**What is being asked**
Go through the listing and copy each line that has the string "computer" in it.

**Source material**
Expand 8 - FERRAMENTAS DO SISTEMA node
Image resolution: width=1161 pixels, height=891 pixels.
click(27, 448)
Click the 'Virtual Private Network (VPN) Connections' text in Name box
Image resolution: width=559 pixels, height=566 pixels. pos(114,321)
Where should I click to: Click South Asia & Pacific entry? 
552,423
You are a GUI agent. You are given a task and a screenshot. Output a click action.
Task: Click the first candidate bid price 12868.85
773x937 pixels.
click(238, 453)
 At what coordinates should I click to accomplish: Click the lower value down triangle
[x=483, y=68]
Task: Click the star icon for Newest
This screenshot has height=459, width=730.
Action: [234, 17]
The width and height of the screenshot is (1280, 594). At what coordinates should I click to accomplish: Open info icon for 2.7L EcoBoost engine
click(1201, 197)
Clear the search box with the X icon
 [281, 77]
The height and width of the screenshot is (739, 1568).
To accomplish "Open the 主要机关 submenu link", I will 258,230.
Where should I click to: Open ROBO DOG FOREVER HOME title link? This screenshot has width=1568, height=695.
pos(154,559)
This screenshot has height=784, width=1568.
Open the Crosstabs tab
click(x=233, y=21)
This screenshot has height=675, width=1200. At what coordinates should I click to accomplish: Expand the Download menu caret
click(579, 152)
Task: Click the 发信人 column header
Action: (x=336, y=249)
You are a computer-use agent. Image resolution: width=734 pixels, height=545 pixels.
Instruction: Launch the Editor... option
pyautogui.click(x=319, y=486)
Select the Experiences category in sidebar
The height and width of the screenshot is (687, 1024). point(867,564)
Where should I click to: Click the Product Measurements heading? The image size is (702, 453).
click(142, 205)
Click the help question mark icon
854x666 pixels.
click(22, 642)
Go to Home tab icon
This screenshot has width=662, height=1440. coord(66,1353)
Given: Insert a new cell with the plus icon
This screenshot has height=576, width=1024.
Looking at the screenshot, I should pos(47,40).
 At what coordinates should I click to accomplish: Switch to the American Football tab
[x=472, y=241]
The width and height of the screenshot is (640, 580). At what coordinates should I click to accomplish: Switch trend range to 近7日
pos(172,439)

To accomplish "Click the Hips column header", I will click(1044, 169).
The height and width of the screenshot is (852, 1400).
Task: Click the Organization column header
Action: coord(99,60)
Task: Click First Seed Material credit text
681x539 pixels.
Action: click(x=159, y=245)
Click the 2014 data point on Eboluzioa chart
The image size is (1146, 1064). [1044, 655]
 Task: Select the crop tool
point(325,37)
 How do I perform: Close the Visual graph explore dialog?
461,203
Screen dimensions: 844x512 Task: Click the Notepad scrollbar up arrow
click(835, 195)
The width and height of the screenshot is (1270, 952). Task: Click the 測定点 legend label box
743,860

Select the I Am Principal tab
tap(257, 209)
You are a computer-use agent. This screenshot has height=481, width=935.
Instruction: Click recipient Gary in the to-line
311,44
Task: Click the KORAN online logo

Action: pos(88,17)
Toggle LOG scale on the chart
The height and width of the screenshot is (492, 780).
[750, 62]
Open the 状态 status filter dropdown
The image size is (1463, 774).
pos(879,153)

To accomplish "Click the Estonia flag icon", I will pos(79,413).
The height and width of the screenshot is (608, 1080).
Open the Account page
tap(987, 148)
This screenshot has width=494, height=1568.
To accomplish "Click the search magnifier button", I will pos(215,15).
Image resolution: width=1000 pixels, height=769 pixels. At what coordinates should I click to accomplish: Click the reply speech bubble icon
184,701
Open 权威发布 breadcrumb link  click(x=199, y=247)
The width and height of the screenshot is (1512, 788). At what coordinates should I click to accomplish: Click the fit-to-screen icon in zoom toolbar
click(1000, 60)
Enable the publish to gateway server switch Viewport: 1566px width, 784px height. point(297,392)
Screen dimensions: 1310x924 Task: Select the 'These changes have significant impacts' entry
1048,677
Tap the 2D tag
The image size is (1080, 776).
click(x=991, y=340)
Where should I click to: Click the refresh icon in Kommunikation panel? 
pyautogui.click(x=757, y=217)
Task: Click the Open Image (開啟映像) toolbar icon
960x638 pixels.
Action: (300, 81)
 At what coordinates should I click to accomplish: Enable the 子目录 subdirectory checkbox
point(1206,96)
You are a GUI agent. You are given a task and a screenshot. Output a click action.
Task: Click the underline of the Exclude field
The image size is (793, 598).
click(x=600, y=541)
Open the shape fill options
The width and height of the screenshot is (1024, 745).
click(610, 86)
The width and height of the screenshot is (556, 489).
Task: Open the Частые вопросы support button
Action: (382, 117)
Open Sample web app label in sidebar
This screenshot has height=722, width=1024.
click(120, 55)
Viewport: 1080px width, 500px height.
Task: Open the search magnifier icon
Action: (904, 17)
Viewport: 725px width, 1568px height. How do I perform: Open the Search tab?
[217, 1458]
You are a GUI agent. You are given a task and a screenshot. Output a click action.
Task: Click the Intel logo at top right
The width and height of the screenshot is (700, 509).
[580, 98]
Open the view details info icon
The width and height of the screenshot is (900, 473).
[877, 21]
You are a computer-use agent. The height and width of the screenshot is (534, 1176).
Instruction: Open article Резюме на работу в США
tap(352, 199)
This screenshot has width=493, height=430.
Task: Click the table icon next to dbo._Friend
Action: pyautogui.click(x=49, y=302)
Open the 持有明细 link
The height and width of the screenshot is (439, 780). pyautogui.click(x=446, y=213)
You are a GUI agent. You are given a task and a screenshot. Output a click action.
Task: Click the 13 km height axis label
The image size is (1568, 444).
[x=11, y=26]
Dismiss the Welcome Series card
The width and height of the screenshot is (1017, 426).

**Response area**
You are a computer-use agent. Image resolution: width=734 pixels, height=545 pixels.
You are a computer-use agent. This screenshot has height=481, width=935.
You are a computer-use agent. The height and width of the screenshot is (534, 1176).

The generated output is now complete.